**DOCUMENT TEXT**
━━━

In terms of mean duration of illness, no significant difference has been found between both the groups. In the current study majority (54%) of psoriasis patients were moderate in severity in PASI scale. These findings are consistent with Mehta and Malhotra24 study findings in which majority (58%) of psoriasis patients had moderate severity. Majority of acne patients were mild (34%) and moderate (32%) in severity in GEA scale. These findings are comparable with Golchai et al.25 study findings. In both groups, disease-specific scales were applied to assess the severity of skin lesions, therefore, a severity of skin lesions were not directly comparable in both the groups.

Current study findings of 70% GHQ-60+ve (GHQ score [greater than or equal to]12) psoriasis patients are corroborated by Sharma et al.26 study in which they reported 53.3% GHQ-12+ve psychiatric morbidity in psoriasis patients. It was found that 40% acne patients were GHQ+ve. These findings are similar to Mallon et al.27 study in which they reported 41% GHQ+ve acne cases and Hughes et al.4 study in which they screened 46% acne patients with general psychiatric comorbidity. Psychiatric morbidity diagnosed by MINI was 22 (44%) and 10 (20%) in psoriasis and acne patients, respectively. Several studies conducted earlier reported variable rates of psychiatric morbidity ranging from 11% to 87% in psoriasis.24,28-31 Psychiatric morbidity among patients with mixed dermatological diseases was found to be 12.2%-47.6%.4,32,33

The prevalence of depression in psoriasis patients detected by current study (18%) is higher than the general population (3-15%).34,35

But these findings are comparable with various studies, in which they reported 10%-30% depression in psoriasis patients.24,26,36,37

Generalized anxiety disorder was 12%, which is supported by 3%-50% anxiety disorders reported in psoriasis patients in various studies.24,26,28,30,32

The current study showed high prevalence of suicidal ideation (12%) as compared to the general population reported 0.01%-1.2%38,39 but it was comparable to 7.2% suicidal ideation in patients with psoriasis5 and 7.3% in patients with acute medical illness.40 In present study, alcohol abuse was 12%, which is comparable to 6% reported in Mehta and Malhotra24 study. The psychotic disorder was 2% in the current study, which is almost similar to 3.3%-4% psychotic disorder reported in previous studies.24,37

Major depressive episode was found in 6% acne patients, which is comparable to 7.9% depressive disorders reported by Yazici et al.41 in acne patients. Generalized anxiety disorder in the current study was 6%, which is supported by 0%-30% anxiety disorder reported in most of the studies of acne.37,41-43 In current study, acne patients manifested no psychotic disorder and only 2% social phobia. Previously, most of the studies conducted on acne patients reported mainly depression and anxiety.43,44 In contrast Behnam et al.45 study showed 34% psychoticism and social phobia was the most common axis I disorder in patients with acne in Ozturk et al.46 study. Acne could lead to psychological problems, including low self-esteem, lower self-attitude and self-worth, low levels of body satisfaction, hastiness, avoidance, depression, anxiety, shame, suicidal thoughts and attempts, and difficulties in applying for a job.47-51

Variation in the prevalence of psychiatric disorders could be related to sample size, patient selection. It could be a reflection of the diagnostic system used i.e. MINI,24 DSM-III-R,30 DSM-IV,46 ICD-1037 and self-reporting questionnaire-24,52 symptom checklist-90.45

Significantly higher psychiatric morbidity was found in psoriasis patients, in comparison to acne. The findings of more psychiatric morbidity in psoriasis can be explained by the 'stress' which is more perceived by these patients. A factor analysis of the Psoriasis Life Stress Inventory revealed two stress-related factors contributing to the psychosocial impact of psoriasis: stress associated with anticipation of the reaction, avoidance by others, and stress associated with patients' experience or beliefs about being evaluated exclusively on the basis of their skin.53 So, stress is largely secondary to the cosmetic disfigurement associated with psoriasis, with great impact on quality of life and possibly resulting in psychological morbidity. Stigmatization also causes stress in psoriasis patients. Vardy et al.54 found that psoriasis patients experienced more 'stigma' than other skin problem patients.

━━━

Data extracted from a collection:
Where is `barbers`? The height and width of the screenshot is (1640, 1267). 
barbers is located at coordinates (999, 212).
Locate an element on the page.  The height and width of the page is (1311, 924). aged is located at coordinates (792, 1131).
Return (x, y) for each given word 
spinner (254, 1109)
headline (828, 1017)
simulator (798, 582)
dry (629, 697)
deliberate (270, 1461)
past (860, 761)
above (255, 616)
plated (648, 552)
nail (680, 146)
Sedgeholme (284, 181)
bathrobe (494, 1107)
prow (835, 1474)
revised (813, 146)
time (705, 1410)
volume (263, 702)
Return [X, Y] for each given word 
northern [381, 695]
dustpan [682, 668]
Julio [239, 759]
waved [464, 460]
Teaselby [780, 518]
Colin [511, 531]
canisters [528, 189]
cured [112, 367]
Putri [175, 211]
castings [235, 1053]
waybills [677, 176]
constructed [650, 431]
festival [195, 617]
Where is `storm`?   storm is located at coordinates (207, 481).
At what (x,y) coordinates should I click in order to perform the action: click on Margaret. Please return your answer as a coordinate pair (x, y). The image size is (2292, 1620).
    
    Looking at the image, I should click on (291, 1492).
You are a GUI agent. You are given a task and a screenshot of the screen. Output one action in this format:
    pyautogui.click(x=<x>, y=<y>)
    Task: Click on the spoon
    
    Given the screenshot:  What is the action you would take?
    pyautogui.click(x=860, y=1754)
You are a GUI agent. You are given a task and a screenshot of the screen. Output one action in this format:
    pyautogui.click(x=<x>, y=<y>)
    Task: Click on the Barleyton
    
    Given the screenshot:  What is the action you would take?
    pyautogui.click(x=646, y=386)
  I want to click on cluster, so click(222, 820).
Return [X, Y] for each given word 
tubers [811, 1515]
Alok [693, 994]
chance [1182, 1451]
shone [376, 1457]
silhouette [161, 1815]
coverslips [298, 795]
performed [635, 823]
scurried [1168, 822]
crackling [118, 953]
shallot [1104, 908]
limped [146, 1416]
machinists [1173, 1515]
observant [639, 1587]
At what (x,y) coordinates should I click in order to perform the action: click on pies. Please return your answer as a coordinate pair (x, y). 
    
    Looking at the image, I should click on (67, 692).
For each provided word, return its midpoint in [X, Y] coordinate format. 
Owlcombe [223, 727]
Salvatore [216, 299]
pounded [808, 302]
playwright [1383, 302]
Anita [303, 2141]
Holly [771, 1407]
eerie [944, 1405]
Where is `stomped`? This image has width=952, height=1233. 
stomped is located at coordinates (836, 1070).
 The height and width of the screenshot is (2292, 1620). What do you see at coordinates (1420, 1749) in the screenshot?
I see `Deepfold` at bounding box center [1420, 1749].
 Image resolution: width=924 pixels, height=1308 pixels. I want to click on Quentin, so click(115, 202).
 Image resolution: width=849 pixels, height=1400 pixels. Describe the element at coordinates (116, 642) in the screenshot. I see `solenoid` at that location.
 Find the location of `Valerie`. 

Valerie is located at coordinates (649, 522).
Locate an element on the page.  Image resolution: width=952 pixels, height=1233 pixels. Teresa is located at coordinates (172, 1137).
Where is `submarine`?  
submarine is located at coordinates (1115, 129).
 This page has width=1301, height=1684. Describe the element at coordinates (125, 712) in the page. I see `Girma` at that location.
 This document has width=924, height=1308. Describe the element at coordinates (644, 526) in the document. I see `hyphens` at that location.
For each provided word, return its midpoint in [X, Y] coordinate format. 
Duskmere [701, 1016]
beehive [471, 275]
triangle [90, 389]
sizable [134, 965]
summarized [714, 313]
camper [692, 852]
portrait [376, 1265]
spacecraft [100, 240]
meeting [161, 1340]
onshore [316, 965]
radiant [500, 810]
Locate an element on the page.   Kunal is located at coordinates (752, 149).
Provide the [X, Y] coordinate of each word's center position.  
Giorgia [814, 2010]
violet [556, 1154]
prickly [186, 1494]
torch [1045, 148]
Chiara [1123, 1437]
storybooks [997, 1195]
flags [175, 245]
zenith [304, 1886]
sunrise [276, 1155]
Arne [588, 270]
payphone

━━━

**EXERCISE INSTRUCTIONS**
1: Using the study discussion, answer these:
(a) What share of psoriasis patients had moderate severity on the PASI scale?
(b) What percentage of acne patients were GHQ-positive?
(c) What prevalence of suicidal ideation did the current study show?
2: According to the study discussion, why could the severity of skin lesions not be compared directly between the psoriasis and acne groups?

**SOLUTIONS BY TASK**
1:
(a) 54%
(b) 40%
(c) 12%

2: Each group's severity was assessed with a disease-specific scale: the PASI scale for psoriasis and the GEA scale for acne. As a result, the severity of skin lesions was not directly comparable between the two groups.